• **Prompt**: Copy out every line of the data exactly; do not include the images.

[[ Exercise data open ]]

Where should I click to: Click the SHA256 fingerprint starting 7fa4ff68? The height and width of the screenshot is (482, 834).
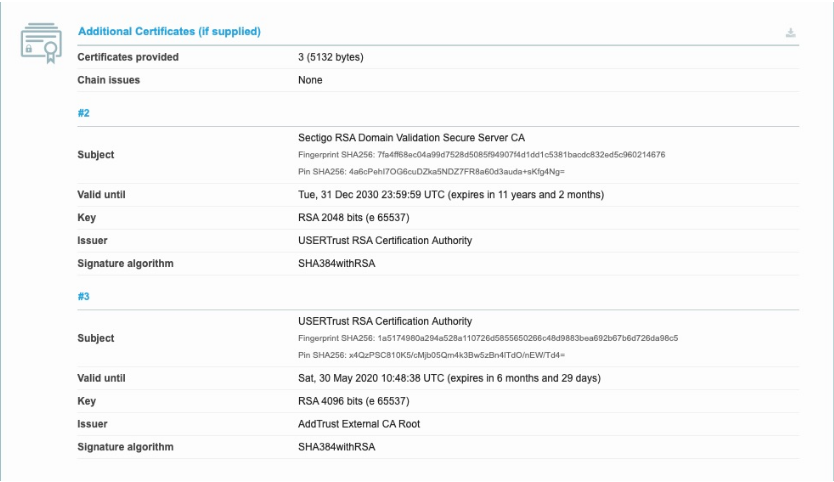point(482,154)
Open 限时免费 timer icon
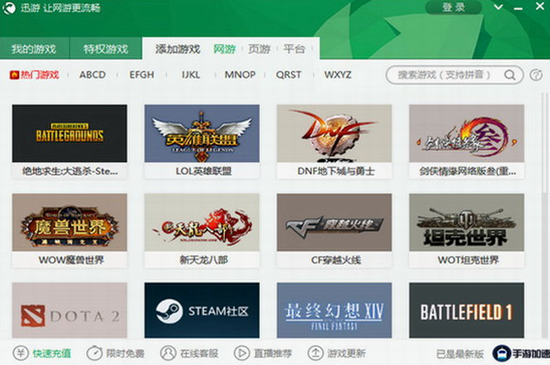Screen dimensions: 550x365 94,353
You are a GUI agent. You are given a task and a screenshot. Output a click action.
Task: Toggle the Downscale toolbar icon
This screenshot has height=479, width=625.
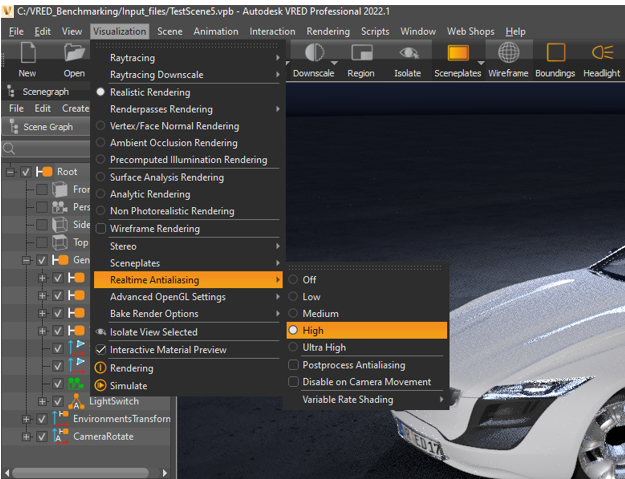(314, 53)
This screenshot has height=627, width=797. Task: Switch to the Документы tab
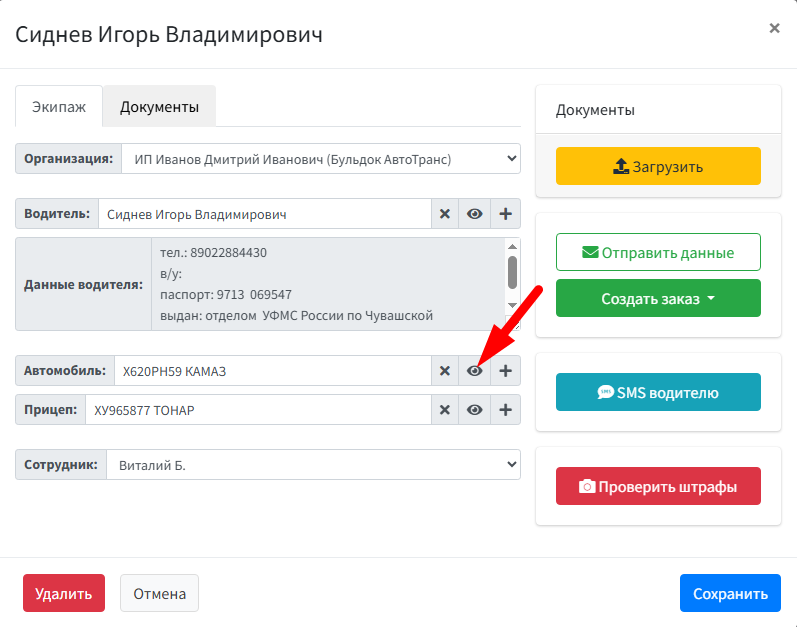tap(159, 107)
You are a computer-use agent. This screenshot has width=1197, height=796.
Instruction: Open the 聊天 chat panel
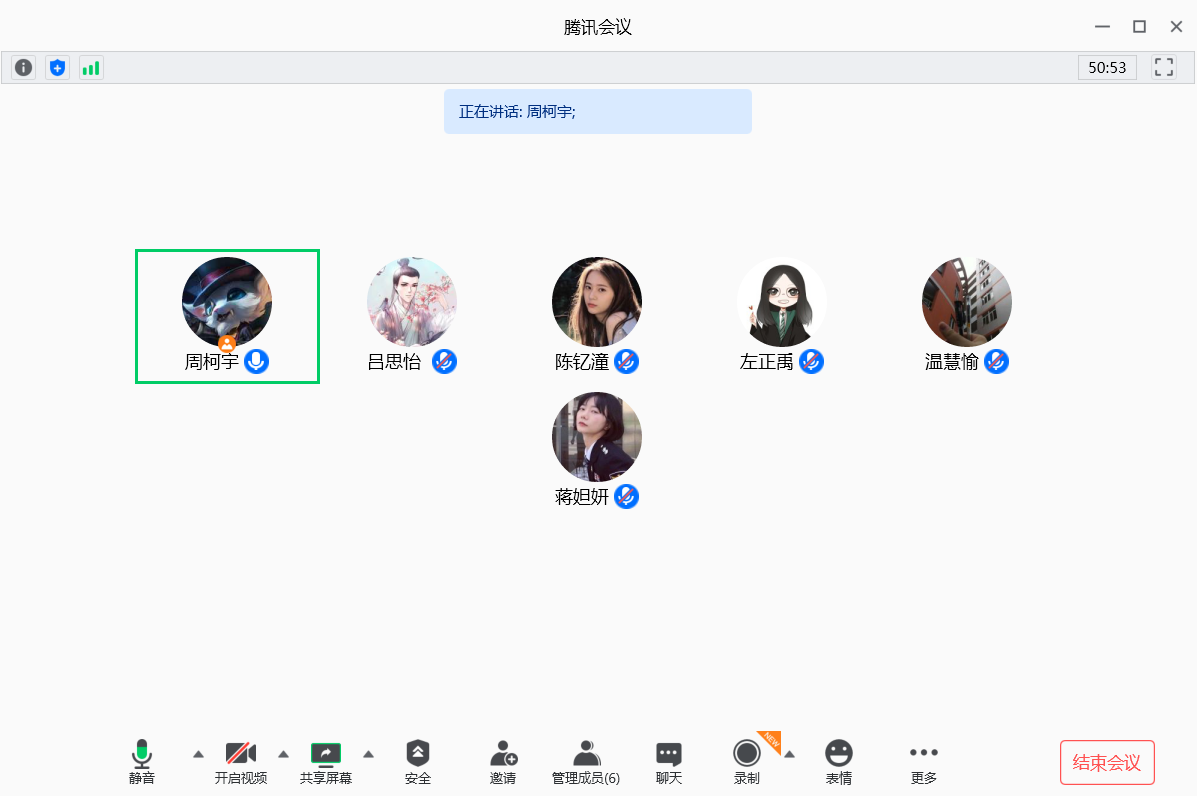click(x=669, y=762)
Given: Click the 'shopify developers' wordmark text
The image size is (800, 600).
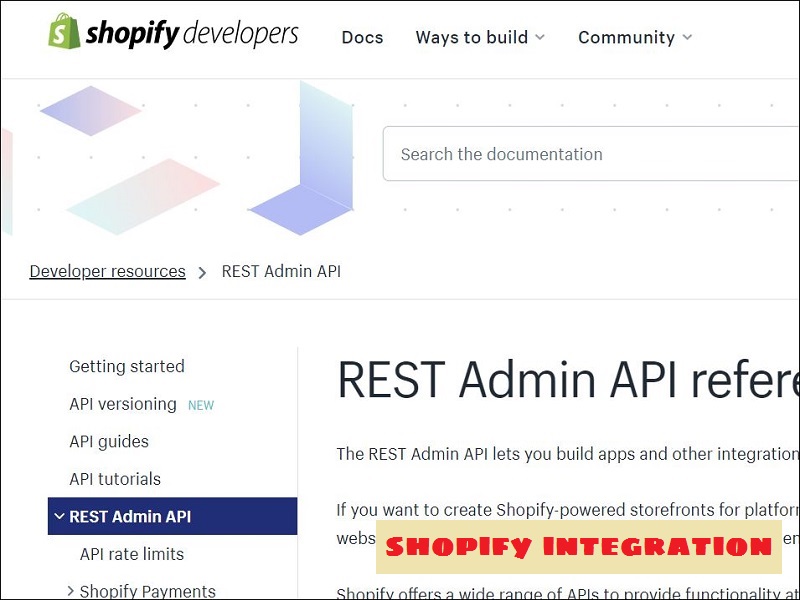Looking at the screenshot, I should point(191,34).
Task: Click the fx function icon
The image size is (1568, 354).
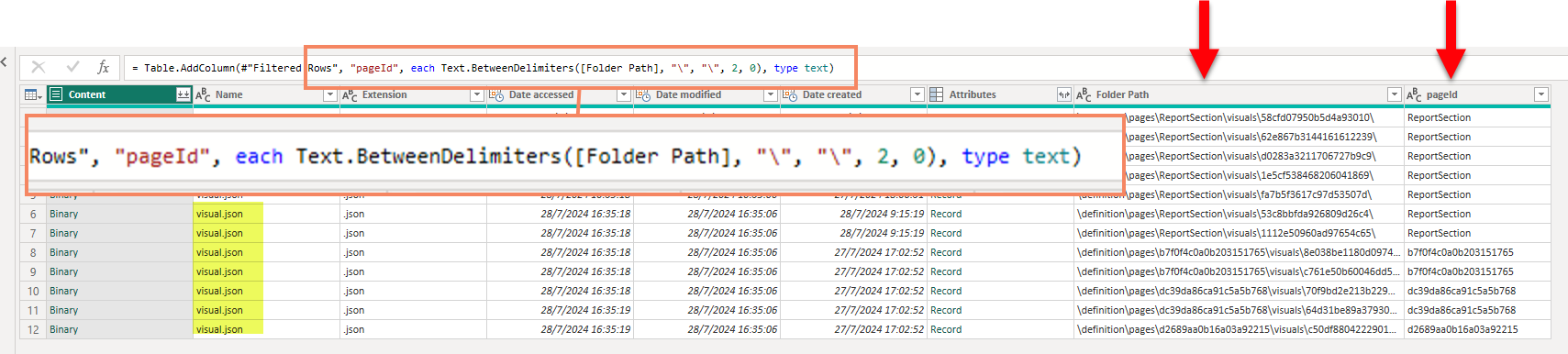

[[ Exercise data closed ]]

• **Exercise response**:
Where should I click to: Click the SHA256 fingerprint starting 7fa4ff68? The height and width of the screenshot is (482, 834).
point(482,154)
Open 限时免费 timer icon
Screen dimensions: 550x365 94,353
You are a GUI agent. You are given a task and a screenshot. Output a click action.
Task: Toggle the Downscale toolbar icon
This screenshot has height=479, width=625.
(314, 53)
This screenshot has height=627, width=797. Task: Switch to the Документы tab
tap(159, 107)
You are a computer-use agent. This screenshot has width=1197, height=796.
Instruction: Open the 聊天 chat panel
click(x=669, y=762)
Given: Click the 'shopify developers' wordmark text
The image size is (800, 600).
Looking at the screenshot, I should point(191,34).
Task: Click the fx function icon
The image size is (1568, 354).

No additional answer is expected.